Outside of the walls of Crane, Woods has been a leader in addressing diversity issues at the College. From the first time he witnessed his Black and Jewish students being discriminated against at Georgetown Day School, he was acutely aware of the importance of effectively dealing with diversity issues. As chair of the Diversity and Inclusion Action Coalition (DIAC) at SUNY Potsdam, he works with other committee members to provide a safe, supportive, and inclusive environment for students, and when issues arise on campus, deal with them quickly and effectively. Woods pointed to a situation at the College several years ago where there was some unrest and students raised some concerns. “They asked for certain things to happen. They wanted to be able to find courses that they can take that talked about issues related to diversity, equity, inclusion—and so, our subcommittee decided to go make a diversity rich course list,” he said.
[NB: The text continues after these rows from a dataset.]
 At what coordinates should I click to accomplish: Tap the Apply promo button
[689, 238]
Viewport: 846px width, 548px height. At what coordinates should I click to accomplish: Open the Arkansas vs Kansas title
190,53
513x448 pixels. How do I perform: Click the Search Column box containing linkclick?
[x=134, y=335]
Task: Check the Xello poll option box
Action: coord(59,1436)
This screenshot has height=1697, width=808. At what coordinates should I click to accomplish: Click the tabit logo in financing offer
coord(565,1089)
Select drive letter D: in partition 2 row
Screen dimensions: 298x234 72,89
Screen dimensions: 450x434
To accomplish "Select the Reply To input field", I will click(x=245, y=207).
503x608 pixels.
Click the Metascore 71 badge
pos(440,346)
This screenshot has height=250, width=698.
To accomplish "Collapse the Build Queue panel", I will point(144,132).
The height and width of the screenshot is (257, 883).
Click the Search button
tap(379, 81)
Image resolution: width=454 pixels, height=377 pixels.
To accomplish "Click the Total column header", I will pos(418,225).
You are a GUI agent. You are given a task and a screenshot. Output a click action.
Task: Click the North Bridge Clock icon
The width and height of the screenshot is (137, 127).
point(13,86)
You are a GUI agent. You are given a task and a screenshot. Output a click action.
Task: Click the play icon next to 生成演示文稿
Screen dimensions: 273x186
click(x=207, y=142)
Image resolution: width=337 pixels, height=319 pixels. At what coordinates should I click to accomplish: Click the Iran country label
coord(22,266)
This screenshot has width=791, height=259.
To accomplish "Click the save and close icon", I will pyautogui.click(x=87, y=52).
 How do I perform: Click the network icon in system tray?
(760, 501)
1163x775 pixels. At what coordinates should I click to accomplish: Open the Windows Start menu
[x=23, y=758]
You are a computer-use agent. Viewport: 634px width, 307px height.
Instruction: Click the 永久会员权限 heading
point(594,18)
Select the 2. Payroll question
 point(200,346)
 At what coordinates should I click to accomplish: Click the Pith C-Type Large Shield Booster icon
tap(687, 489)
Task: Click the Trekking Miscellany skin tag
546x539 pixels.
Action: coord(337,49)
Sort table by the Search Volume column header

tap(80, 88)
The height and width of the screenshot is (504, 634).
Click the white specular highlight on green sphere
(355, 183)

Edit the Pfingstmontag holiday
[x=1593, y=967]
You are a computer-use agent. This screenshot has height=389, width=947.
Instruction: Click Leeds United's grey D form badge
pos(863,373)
Community outreach is also at the heart of DIAC, with most of the committee members speaking to the public about diversity issues. “I've gone to the high school and done presentations for their teachers, a racism 101 class, to introduce the latest research, with terms like intersectionality, and multiculturalism,” Woods said. “We realize that the campus can change, but we can't really go forward unless the community is willing to take some steps with us, and so that’s very important.” Recently, wearing his hat as both the chair of DIAC and a professor of music at Crane, Woods spoke to a group of New York State music teachers about making classes more inclusive and welcoming for non-binary students.
The impact Woods has had on the SUNY Potsdam and Crane School of Music community during his tenure cannot be overstated. His positive, approachable demeanor, coupled with extensive experience as a music educator, and a dynamic career as an opera singer, all paved the way for the next step in his career as the interim dean at Crane. With his diversity initiatives leading the way, he plans to examine the curriculum for all three of the departments—performance, education, and music theory, history and composition—and pose important questions. “How are we going to start teaching our students and preparing them for the world they are going to live in?” Woods said. “The world has changed, and the student has changed. It's time to examine that.”